AP and AFP

BERLIN/SINGAPORE — The euro is a little higher against the dollar as investors keep their focus on U.S. economic data. The 16-nation currency was up to US$1.3105 in Thursday morning European trading from US$1.3089 in New York late Wednesday The U.S. government said Wednesday economic growth during the July-September quarter grew at a 2.6 percent annual rate, below analysts’ expectations for 2.8 percent. Economic figures have recently been mostly upbeat, however. The euro has been hurt by recent downgrade warnings for Portugal and Greece by major rating agencies amid the European debt crisis. It has fallen more than 8 percent against the dollar since early November. The British Pound rose to US$1.5390 from US$1.5371, and the dollar fell to 82.90 Japanese yen from 83.59 yen. In Asia, the euro held up Thursday against the greenback as some regional central banks picked up the unit as it was sold by investors seeking the stronger Australian dollar and Swiss franc, analysts said.
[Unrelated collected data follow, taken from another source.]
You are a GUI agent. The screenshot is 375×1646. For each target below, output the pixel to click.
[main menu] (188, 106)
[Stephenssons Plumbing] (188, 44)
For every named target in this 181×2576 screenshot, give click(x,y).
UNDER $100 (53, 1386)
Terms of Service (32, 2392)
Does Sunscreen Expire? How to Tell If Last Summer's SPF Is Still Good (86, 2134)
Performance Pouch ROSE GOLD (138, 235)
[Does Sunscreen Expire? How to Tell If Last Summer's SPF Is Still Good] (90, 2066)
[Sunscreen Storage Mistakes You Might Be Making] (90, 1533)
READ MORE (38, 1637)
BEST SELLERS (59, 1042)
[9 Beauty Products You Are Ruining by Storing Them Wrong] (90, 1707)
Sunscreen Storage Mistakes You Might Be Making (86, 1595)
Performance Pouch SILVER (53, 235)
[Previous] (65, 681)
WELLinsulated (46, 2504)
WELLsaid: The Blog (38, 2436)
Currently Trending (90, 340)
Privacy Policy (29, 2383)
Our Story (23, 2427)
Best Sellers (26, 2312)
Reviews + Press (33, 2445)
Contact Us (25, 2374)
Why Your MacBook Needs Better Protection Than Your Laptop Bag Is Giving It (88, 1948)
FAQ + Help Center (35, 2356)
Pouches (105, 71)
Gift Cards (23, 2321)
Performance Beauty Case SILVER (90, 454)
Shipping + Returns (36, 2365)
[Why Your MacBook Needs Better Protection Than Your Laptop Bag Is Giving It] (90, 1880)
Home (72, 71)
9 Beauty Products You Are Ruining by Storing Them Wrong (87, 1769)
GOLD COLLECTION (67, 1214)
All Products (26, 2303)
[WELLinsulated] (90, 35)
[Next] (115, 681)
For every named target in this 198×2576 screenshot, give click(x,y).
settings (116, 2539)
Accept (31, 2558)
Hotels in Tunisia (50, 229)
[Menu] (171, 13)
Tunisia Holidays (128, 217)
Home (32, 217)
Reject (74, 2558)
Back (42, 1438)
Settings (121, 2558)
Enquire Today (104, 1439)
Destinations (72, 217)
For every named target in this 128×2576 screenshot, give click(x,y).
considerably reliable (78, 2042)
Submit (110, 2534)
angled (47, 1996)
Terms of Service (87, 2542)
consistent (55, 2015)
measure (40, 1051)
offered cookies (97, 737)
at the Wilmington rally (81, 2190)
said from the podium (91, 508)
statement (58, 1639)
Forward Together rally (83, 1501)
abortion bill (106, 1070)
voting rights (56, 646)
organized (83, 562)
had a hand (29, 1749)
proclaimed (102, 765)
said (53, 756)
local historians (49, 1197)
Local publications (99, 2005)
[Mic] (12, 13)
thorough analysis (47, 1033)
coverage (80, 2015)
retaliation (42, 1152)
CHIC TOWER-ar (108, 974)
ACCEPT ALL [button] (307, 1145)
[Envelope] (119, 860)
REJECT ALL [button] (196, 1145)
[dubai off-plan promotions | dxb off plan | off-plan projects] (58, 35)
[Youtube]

The single currency was trading at US$1.3130 in the afternoon, up from US$1.3095 in New York Wednesday while it was at 109.11 yen from 110.02 on Wednesday. Markets in Japan were closed for a public holiday. The greenback lost ground against other Asian currencies, and was at SG$1.3053 from SG$1.3112 on Wednesday, 44.12 Philippine pesos from 44.26 and 9,038.00 Indonesian rupiah from 9,047.50. It also fell to NT$29.82 from NT$29.94 and to 30.15 Thai baht from 30.17. The euro fell below 1.25 francs on Wednesday before recovering slightly as investors continued to turn to the refuge currency in a wave of concern about the ability of some eurozone members to repay their huge debts. The euro was trading at 1.2490 francs in afternoon Asian trade from 1.2460 late Wednesday. The U.S. dollar fetched 83.10 yen from 83.55 in New York Wednesday. “Most people are playing the euro on the short side against the Aussie dollar and the Swiss franc,” said Suresh Ramanathan, forex strategist for CIMB Investment Bank in Kuala Lumpur. “(But) there are a lot of Asian central banks who are buying the euro,” he added. Ramanathan stated that banks were purchasing the euro to mitigate a fall in the value of their reserves due to a weakening greenback.